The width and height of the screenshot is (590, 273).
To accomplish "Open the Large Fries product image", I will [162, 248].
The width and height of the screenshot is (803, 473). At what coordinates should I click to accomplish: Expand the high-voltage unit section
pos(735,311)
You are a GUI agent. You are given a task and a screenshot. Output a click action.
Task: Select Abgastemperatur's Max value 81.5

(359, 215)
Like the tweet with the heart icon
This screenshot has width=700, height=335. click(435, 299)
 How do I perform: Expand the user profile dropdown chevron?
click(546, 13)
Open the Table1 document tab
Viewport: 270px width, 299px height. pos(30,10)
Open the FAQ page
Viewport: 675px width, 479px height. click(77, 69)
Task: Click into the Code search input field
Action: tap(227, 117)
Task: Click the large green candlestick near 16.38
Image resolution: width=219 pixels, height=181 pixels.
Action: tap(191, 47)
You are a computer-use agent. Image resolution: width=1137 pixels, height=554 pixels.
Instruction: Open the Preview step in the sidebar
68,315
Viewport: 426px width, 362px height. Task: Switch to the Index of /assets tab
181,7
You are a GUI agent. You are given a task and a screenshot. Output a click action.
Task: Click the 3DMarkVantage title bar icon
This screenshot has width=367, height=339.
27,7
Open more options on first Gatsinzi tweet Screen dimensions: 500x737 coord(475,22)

------------

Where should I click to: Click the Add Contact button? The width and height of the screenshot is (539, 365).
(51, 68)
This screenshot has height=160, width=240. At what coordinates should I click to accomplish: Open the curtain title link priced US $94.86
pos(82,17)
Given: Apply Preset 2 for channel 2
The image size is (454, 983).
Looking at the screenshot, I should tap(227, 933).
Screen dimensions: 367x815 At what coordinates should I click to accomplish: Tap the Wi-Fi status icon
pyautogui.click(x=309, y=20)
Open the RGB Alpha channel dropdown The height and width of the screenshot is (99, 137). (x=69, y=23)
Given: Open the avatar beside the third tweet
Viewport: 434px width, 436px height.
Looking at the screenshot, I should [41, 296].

------------

§ TASK REQUIREMENTS:
The answer must be one number: how many lines in the records above contain "channel".

§ EXERCISE RESPONSE:
2